A numerical solution is different than the analytical solution because where the analytical solution gives us an equation, a numerical solution gives us only the equation evaluated at certain points. So the output of an analytical solution is an equation, but we get a set of points from the numerical solution. Numerical solutions may be evaluated at any point, or at as many points as you want, so it’s basically just as good as the analytical solution. When plotted with the analytical solution, really good numerical solutions are essentially identical.

The basic strategy in a numerical approximation is to discretize the space into a mesh, and then solve the PDE for each time step. As we continue solving, the mesh evolves in time until we tell it to stop (the expiration date for the option). To do this, you would use a Taylor series expansion to approximate the derivatives in the PDE. At a high level, the Taylor series is an infinite sum of the function and its derivatives (and some coefficients).

$f(x) = \sum^{\infty}_{k = 0} \frac{f^{(k)}(a) (x-a)^k}{k!}$

We expand around the nodes in the grid (see below), and then truncate the series at an acceptable error term. The farther you expand the series, the smaller your error becomes, and the better your approximation is. However, in practice, people usually expand only to the third or fourth term of the series. From the Taylor series, we get an approximation to the first and second derivatives, and those get plugged into the BS PDE.

Forward approximation to the first time derivative:
$\frac{\partial V}{\partial t} = \frac{w_{i,j+1}-w_{i,i}}{\Delta t}$

Centered approximation to the first asset value derivative:
$\frac{\partial V}{\partial S} = \frac{w_{i+1,j}-w_{i-1,j}}{2\Delta S}$

Centered approximation to the second asset value derivative:
$\frac{\partial^2 V}{\partial S^2} = \frac{w_{i+1,j}+w_{i-1,j}-2w_{i,j}}{\Delta S^2}$

where each $w_{i,j}$ corresponds to a point in this grid:

At the end, you get a numerical approximation (set of points) to the solution of the PDE, $V(S,t=T)$, where $T$ is the expiration date.

# Problems with assumptions

Like in any model, there are some assumptions we made in solving this equation that are unrealistic. For instance, the risk-free interest rate $r$ and the volatility of the stock $\sigma$ are assumed to be constant. In reality, this isn’t the case. But the bigger flaw is with the underlying logic in the PDE itself.
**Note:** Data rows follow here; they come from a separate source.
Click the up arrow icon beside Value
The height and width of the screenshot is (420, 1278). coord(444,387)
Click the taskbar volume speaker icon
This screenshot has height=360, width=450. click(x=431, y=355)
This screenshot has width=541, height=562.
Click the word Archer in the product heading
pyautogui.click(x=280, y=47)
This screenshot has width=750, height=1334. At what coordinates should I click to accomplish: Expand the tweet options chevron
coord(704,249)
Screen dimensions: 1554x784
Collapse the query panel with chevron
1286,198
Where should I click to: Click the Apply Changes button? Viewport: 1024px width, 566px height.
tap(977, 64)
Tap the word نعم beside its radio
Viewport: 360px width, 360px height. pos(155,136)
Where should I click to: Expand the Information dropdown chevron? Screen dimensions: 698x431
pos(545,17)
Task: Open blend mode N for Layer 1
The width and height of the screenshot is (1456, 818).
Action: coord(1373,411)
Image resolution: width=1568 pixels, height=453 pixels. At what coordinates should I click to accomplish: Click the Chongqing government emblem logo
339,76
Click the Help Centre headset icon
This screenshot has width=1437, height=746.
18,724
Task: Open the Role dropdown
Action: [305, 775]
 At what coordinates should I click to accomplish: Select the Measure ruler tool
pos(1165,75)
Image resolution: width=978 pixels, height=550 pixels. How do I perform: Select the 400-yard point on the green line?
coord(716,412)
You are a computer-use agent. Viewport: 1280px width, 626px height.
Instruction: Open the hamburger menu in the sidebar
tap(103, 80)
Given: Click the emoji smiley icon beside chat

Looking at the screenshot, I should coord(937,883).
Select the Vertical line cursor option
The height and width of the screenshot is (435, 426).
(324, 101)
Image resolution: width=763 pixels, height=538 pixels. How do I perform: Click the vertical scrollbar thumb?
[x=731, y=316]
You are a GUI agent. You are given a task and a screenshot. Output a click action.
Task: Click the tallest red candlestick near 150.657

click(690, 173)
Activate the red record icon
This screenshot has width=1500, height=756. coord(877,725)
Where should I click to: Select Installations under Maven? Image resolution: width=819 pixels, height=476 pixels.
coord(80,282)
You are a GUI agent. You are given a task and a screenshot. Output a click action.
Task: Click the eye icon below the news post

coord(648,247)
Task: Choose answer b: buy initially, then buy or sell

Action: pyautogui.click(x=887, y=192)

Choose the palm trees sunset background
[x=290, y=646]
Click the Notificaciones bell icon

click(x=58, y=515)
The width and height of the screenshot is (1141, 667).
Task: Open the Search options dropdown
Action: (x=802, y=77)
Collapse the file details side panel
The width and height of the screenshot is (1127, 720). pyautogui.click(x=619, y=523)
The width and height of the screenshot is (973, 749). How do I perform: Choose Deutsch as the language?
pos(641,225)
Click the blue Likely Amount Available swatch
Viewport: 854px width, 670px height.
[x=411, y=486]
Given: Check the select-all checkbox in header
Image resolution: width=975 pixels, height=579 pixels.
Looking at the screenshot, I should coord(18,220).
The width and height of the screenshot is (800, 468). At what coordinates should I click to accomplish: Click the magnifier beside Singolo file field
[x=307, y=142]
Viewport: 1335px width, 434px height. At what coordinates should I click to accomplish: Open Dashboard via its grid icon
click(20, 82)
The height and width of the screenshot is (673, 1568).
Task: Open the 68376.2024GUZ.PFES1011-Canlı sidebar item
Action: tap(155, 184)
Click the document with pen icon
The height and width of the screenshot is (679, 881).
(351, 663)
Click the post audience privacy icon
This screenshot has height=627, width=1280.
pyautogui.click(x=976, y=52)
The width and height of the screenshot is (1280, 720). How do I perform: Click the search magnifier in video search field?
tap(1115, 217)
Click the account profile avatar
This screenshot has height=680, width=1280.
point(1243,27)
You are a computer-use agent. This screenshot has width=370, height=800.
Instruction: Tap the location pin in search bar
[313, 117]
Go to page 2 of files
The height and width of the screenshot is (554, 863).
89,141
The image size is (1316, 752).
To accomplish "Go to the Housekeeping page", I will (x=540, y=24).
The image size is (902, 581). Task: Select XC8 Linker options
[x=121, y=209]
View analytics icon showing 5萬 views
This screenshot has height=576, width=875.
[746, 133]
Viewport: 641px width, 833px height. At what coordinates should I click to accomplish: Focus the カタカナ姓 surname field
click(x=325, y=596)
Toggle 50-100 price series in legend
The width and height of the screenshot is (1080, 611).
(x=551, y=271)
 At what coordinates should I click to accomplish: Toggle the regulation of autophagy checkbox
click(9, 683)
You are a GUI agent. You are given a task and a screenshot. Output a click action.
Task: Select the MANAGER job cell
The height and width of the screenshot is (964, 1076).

Benoit Mandelbrot wrote in The (Mis)Behavior of Markets that the main issue in Black Scholes equation is that it assumes that stock prices behave according to the laws of Brownian Motion (this is why the Normal Distribution shows up in the analytical solution), which basically states that, like a vibrating particle in a molecule, stock prices deviate from their true price randomly, but within a certain radius.

In reality, stock prices are known to skyrocket and plummet well beyond this radius, so it seems that the underlying logic in the Black Scholes PDE doesn’t totally capture the true behavior of the market.